[Collected data entries]
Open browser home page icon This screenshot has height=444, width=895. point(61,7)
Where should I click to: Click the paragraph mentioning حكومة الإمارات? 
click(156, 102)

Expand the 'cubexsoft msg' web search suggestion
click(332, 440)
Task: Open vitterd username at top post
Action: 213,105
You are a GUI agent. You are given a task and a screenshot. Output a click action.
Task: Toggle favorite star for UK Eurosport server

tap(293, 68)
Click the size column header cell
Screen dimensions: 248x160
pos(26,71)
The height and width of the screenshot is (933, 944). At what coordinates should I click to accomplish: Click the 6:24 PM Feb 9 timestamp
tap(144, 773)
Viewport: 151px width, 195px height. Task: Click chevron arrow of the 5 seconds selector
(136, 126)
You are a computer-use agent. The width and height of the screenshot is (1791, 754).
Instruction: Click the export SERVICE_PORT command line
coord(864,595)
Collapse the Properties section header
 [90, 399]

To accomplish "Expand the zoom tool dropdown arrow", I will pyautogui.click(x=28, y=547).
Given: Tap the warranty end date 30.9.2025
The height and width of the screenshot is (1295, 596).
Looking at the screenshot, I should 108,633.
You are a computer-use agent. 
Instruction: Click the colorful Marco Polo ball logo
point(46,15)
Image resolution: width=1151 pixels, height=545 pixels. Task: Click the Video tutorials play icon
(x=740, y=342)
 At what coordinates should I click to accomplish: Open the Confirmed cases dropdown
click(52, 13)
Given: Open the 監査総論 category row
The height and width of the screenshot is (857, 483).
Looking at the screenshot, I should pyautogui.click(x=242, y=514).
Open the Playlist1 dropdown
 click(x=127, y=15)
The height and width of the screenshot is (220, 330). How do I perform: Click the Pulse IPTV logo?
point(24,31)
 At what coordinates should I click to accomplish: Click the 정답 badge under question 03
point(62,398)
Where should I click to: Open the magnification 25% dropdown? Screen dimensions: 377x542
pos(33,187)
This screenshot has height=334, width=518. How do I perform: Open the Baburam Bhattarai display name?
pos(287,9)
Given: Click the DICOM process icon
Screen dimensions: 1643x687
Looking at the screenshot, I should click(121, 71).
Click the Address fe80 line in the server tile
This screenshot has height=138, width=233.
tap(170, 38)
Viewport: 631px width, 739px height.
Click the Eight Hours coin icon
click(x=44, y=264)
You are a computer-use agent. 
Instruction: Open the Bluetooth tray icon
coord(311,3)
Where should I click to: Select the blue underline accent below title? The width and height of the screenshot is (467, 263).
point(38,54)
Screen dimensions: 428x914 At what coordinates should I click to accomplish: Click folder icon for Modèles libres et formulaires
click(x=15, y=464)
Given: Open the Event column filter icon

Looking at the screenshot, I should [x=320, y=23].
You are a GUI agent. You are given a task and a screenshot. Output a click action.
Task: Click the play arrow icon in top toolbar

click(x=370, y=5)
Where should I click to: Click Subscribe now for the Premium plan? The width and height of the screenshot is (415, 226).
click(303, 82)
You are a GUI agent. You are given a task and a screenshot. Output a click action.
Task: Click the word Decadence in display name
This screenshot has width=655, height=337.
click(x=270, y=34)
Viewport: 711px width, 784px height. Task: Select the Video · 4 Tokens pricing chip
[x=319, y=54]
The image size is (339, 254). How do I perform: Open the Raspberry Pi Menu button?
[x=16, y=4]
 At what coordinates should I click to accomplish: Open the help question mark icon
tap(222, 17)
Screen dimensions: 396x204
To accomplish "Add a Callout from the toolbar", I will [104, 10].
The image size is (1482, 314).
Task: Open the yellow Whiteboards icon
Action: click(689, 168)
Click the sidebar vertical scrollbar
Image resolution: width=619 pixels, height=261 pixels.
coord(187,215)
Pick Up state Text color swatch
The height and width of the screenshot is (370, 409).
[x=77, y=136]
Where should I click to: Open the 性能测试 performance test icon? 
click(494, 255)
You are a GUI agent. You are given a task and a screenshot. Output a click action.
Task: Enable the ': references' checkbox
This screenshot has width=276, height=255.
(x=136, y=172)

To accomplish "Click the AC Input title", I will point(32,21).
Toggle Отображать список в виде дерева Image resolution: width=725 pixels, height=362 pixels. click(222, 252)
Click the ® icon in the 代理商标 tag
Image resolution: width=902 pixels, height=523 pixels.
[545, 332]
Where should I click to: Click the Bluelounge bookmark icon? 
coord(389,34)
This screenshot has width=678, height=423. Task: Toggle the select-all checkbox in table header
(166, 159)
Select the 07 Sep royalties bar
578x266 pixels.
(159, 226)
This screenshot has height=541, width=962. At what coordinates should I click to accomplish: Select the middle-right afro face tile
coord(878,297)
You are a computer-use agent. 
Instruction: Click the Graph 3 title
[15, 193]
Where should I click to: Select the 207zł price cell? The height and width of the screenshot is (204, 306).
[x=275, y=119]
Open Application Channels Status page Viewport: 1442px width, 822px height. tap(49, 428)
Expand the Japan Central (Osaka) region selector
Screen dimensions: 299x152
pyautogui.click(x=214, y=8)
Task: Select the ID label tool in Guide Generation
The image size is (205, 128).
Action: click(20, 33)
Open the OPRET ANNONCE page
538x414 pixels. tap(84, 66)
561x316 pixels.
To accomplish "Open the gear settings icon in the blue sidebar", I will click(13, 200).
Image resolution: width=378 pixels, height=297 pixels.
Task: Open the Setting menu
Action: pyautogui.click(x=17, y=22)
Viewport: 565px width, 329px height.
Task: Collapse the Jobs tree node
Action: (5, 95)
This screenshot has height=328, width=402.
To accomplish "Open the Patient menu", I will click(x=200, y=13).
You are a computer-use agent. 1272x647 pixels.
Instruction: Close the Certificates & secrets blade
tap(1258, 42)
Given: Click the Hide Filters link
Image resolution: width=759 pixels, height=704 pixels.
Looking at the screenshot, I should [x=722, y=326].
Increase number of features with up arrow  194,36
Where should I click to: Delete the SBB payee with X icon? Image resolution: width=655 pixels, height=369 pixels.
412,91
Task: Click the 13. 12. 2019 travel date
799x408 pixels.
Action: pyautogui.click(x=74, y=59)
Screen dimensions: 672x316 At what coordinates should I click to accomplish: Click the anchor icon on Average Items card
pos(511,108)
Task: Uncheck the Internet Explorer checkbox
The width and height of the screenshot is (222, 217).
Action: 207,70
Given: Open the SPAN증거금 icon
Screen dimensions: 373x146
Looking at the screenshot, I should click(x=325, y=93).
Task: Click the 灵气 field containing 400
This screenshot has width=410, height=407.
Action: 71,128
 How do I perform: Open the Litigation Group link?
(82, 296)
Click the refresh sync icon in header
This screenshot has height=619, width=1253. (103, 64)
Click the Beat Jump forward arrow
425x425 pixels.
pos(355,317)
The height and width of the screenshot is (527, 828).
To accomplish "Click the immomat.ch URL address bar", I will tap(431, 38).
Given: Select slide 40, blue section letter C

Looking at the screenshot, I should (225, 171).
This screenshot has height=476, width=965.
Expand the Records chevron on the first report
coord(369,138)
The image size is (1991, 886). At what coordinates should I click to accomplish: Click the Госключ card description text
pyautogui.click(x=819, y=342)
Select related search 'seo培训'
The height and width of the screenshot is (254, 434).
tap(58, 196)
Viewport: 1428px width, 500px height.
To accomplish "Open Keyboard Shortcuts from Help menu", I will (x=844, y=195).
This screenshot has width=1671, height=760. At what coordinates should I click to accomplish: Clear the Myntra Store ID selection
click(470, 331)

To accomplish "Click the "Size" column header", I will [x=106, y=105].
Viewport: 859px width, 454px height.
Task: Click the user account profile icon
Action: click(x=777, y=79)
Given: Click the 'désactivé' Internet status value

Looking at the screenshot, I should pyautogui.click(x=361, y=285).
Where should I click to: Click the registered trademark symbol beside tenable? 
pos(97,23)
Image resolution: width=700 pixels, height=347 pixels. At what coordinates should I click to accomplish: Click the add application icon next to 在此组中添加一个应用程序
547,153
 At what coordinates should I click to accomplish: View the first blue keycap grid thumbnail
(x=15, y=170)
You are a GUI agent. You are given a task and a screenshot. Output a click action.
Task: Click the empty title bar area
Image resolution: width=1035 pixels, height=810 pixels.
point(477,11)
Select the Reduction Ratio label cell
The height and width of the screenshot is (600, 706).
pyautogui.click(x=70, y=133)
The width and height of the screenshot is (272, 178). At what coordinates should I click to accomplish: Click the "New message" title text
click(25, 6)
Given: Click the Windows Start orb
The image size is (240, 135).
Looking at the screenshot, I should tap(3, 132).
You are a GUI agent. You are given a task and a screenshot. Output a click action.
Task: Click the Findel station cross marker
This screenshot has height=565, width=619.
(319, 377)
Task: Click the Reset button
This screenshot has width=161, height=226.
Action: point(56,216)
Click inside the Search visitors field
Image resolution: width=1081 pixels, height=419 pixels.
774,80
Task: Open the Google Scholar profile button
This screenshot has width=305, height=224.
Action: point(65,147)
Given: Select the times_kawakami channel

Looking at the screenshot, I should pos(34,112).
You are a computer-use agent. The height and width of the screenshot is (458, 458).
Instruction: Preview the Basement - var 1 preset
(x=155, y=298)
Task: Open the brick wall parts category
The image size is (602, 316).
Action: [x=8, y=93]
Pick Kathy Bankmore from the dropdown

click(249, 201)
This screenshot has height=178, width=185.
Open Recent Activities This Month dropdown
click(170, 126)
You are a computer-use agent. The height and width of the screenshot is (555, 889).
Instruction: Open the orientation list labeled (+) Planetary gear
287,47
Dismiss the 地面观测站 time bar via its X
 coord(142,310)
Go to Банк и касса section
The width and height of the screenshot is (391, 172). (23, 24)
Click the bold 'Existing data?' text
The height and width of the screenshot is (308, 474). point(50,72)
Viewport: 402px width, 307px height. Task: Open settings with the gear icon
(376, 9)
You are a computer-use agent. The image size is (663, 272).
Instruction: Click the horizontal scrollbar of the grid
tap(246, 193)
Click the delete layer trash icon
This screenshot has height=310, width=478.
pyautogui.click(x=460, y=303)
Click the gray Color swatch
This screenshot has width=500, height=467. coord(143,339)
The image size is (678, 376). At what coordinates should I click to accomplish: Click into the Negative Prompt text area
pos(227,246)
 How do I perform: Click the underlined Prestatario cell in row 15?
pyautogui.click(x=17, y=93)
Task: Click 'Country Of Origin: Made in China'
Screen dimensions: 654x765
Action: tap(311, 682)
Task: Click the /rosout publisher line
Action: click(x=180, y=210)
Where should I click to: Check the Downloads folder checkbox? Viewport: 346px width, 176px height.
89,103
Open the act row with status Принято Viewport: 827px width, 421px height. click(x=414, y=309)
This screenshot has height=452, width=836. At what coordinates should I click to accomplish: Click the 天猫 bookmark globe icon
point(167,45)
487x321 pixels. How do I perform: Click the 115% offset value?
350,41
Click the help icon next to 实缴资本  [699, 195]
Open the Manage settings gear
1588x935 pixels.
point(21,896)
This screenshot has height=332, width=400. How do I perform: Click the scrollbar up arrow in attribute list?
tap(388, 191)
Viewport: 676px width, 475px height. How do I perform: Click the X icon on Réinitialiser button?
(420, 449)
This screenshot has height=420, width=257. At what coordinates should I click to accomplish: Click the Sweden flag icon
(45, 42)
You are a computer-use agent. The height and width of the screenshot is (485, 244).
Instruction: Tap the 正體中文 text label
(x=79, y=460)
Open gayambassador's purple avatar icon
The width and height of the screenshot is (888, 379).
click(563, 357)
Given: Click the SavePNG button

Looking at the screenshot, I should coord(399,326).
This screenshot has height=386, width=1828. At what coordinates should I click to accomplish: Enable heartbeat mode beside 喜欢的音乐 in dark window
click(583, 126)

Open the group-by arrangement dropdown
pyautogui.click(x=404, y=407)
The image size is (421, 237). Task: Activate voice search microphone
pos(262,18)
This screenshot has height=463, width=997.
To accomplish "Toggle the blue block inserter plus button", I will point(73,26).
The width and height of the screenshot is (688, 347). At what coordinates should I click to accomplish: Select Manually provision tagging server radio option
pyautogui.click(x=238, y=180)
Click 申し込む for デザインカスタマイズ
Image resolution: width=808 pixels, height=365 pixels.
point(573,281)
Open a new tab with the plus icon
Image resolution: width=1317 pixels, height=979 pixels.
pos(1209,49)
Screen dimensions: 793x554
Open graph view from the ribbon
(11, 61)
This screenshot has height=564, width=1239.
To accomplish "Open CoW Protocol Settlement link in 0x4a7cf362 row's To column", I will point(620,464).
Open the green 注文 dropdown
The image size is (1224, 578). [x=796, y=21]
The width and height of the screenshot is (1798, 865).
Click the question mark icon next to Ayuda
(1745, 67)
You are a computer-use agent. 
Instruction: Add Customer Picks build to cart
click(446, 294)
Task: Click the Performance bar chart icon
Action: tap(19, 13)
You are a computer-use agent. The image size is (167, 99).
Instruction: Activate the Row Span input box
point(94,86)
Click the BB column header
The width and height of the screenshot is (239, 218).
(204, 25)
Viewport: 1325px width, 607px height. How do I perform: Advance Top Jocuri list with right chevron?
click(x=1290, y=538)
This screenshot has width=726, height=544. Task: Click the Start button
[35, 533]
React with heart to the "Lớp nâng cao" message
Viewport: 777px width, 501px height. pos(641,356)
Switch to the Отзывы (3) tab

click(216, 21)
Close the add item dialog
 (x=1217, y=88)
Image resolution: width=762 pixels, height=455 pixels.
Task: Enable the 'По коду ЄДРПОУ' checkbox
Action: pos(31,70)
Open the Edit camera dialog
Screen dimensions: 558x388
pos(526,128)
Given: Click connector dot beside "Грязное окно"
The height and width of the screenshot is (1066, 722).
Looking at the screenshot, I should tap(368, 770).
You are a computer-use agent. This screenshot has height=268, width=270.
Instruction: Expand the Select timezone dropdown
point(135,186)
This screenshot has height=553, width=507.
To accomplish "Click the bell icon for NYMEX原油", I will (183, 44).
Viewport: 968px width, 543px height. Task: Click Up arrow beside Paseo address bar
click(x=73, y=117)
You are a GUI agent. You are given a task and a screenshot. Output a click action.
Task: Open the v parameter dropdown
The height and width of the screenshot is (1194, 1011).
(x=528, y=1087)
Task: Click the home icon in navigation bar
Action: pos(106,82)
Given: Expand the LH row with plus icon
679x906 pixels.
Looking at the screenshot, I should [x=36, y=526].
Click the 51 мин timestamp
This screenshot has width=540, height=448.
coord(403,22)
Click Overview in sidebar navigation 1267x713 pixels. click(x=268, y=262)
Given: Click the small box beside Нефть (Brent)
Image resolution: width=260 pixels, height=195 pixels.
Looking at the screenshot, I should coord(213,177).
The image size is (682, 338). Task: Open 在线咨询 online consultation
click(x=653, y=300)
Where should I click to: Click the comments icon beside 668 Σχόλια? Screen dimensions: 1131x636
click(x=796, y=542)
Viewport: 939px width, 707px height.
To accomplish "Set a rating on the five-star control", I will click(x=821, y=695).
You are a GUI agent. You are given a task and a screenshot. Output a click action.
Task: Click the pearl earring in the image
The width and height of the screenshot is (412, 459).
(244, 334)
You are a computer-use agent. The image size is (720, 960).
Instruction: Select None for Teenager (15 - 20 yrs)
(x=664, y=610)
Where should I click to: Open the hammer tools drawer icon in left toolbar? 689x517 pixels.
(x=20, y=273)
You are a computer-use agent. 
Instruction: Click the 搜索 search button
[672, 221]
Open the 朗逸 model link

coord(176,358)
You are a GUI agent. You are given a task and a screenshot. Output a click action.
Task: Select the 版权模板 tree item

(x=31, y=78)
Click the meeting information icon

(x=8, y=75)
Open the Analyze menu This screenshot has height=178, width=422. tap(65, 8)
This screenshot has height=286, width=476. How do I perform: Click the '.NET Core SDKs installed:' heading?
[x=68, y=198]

▶ _REQUIRED ACTION_:
In the entries above, the lines from the one bearing "The image size is (240, 135)." up to and including the one bearing "is (555, 889)." should be transcribed exactly; no other line is wanted.

▶ _COMPLETED TASK_:
The image size is (240, 135).
Looking at the screenshot, I should tap(3, 132).
You are a GUI agent. You are given a task and a screenshot. Output a click action.
Task: Click the Findel station cross marker
This screenshot has height=565, width=619.
(319, 377)
Task: Click the Reset button
This screenshot has width=161, height=226.
Action: point(56,216)
Click inside the Search visitors field
Image resolution: width=1081 pixels, height=419 pixels.
774,80
Task: Open the Google Scholar profile button
This screenshot has width=305, height=224.
Action: point(65,147)
Given: Select the times_kawakami channel

Looking at the screenshot, I should pos(34,112).
You are a computer-use agent. The height and width of the screenshot is (458, 458).
Instruction: Preview the Basement - var 1 preset
(x=155, y=298)
Task: Open the brick wall parts category
The image size is (602, 316).
Action: [x=8, y=93]
Pick Kathy Bankmore from the dropdown

click(249, 201)
This screenshot has height=178, width=185.
Open Recent Activities This Month dropdown
click(170, 126)
You are a computer-use agent. The height and width of the screenshot is (555, 889).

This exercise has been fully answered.